As video game consumers, we’ve all grown both weary and wary of all the DLC in our games. I do, however, think that most of us have come to terms with the fact that it’s just part of the business model. There’s DLC that’s done right, of course – like The Witcher 3’s set of expansions that each offer more engaging content than some whole games.

But there’s a very different sort of DLC that’s permeated games. They’re perfectly acceptable in smaller games, and in free to play ones – but they’re increasingly starting to show up in full priced, retail ones. Yes, I’m talking about microtransactions – the sort that offer your characters more money, or XP – the sort of stuff you should be getting by playing the game.

DEMTs

The latest egregious offender in this regards is of course, Deus Ex: Mankind Divided. It’s a single player game, so paying real money for in-game credit chips or the Praxis kits necessary to upgrade your augmentations only hurts the experience for the player.

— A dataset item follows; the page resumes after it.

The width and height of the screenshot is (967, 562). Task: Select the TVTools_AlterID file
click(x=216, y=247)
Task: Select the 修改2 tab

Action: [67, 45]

Ars Technica’s written an entire editorial around it, saying

“As it turns out, the game’s publishers and developers slapped a paid-money system into the campaign mode, which makes DX:MD one of the rare modern $60-for-a-quest games where you can pay additional money to beef yourself up. You get two options in this regard: buy more in-game “credits,” which you use at the game’s shops to buy more weapons, ammo, and items, or buy “Praxis Kits,” which you spend on hero Adam Jensen’s cyborg-ability upgrades. Each time you level up, you get one Praxis Kit, and most upgrades require spending one to two Kits.”

It seems to be entirely publisher mandated, of course. When furore around these microtransactions first erupted, the game’s developers took to reddit to calm the storm. An Eidos community manager said that nobody need buy any of these to play through the game.

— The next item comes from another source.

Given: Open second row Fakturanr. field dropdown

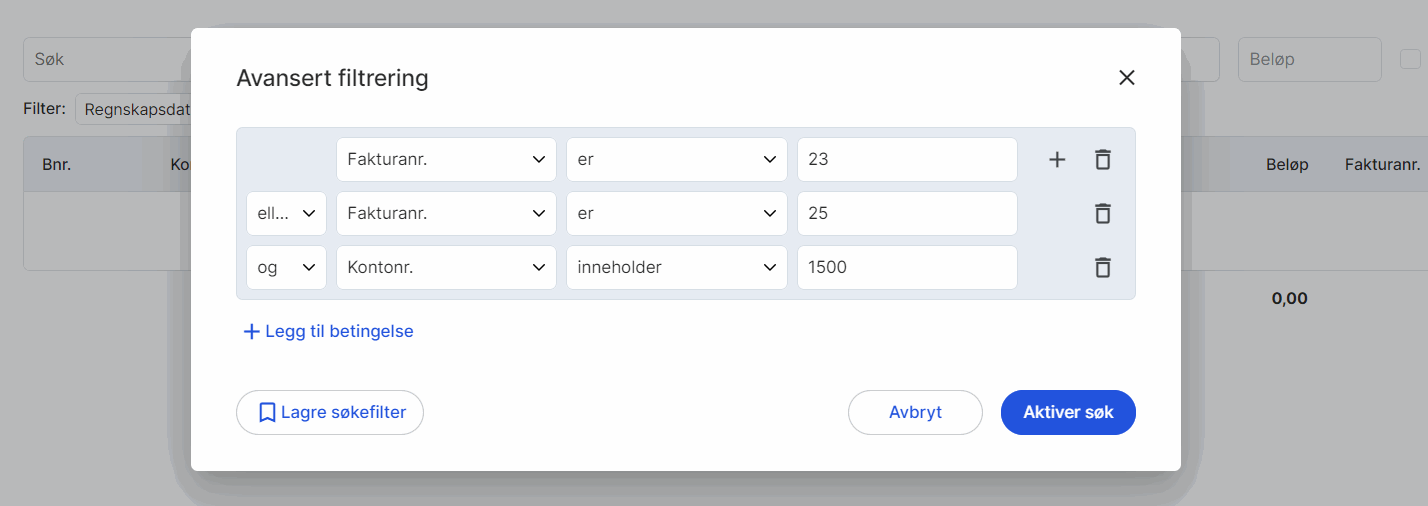Looking at the screenshot, I should click(446, 214).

Remember when you could do this sort of thing by inputting cheat codes? Anyway, where do you draw the line on microtransactions? What’s okay and what’s not when it comes to wholly optional, but in-your-face monetisation in AAA games?

On hand, I don’t think it’s my place to tell people what do do with their money. If people want to spend money ruining this non-competitive game for themselves, that’s their prerogative.  On the other, it’d be far too easy for developers to slip in a few balance curves that’d make people feel like they needed to whip out their credit cards.